I just watched the new movie "Up in the Air", so I'm wondering -- in a purely hypothetical thought experiment, I should add -- if there are women out there who are sexually excited by a BA Gold Card even if the holder doesn't look like George Clooney. I hope so, because it's not worth having just for the nicer lounge at T5!

It was an OK film, but there was something about the movie I really enjoyed: George's "road warrior" tips to his colleague in the security line were just the same as my own mental checklist. And I have a Hilton Honours gold card too.

In the future, everyone will be famous to fifteen people.
[posted with ecto]

Tuesday, March 16, 2010

Inflation

In the excellent, excellent movie "The Damned United", Brian Clough has a run in with his chairman in 1969 because he signs Sunderland midfielder Colin Todd for £175,000 which the chairman thinks is outrageous, but not as outrageous as his £300 per week wages! Just for comparison, the equivalent player today (someone who can hold the ball and not waste it) would cost around £5-10 million with wages of £75,000 per week. In fact there are players in the Premier League whose wages are already approaching Colin Todd's transfer fee EVERY WEEK.

By the way, I wasn't that bothered about watching Dammed United, but I was bored on a plane so I just started watching it out curiosity and within two minutes was completely hooked. It's brilliant, and Michael Sheen's performance as Brian Clough is awesome: he doesn't try to imitate Clough like an impressionist but instead captures an essence that I found totally absorbing. Brilliant film, in a week of brilliant films.

In the future, everyone will be famous to fifteen people.
[posted with ecto]

Friday, March 05, 2010

Haile likely

Famine in Ethiopia, which has occurred roughly once every decade since the dawn of recorded history, is back in the news but for an unexpectedly interesting reason.

Fresh controversy over aid to Ethiopia erupted today after an investigation concluded that millions intended for victims of the 1984 famine was diverted to anti-government rebel leaders

[From Live Aid donations 'were diverted to arm Ethiopian rebels' - Times Online]

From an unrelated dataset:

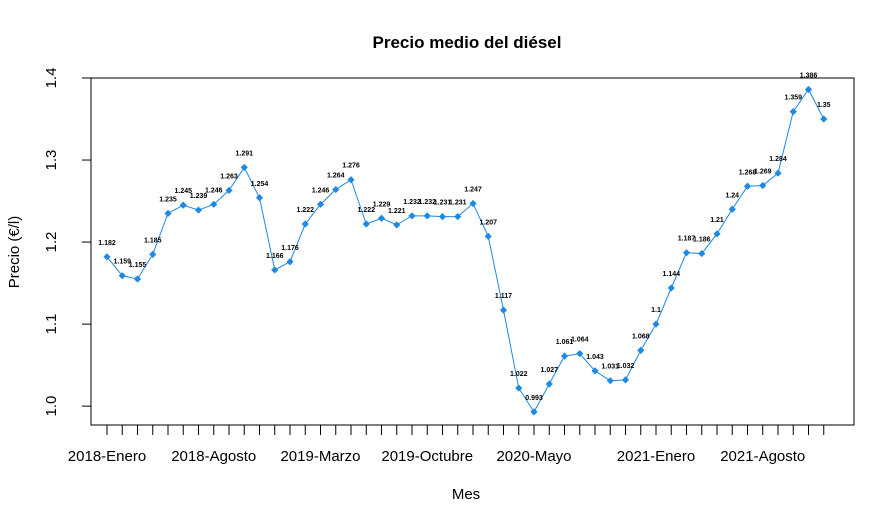 The width and height of the screenshot is (893, 523). Describe the element at coordinates (626, 366) in the screenshot. I see `data-label: 1.032` at that location.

I remember someone telling me before that something like 100,000 people died directly because of Live Aid, because the food supplies meant that the government could fight on for longer, but it's really interesting to hear that this may be an underestimate. I made myself very unpopular at the time of Live Aid by telling my co-workers (I was living in the SF at the time) that if they really wanted to help starving people in Ethiopia then they should be sending them AK47s, not sacks of rice, since they were starving because Ethiopia's government wanted them to. It hasn't rained in Australia for god knows how long and no-one is starving there (to the best of my knowledge). That's not to say there aren't serious problems, as the BBC tell us

Steve Evans reports from Melbourne, a city that has suffered ten years of drought. He talks to oyster farmer Graham Taylor, who says that the lack of rain means less food for the oysters.

[From BBC World Service - Business - Living with drought in Australia]

Drought so serious that oyster farmers are concerned. Wow: that's how bad things can get in a democracy. When the famine in Ethiopia began killing large numbers of people in 1984, the Ethiopian government was spending half of GDP on weapons. Australian defence spending is 2.6% of GDP. Go figure.

In the future, everyone will be famous to fifteen people.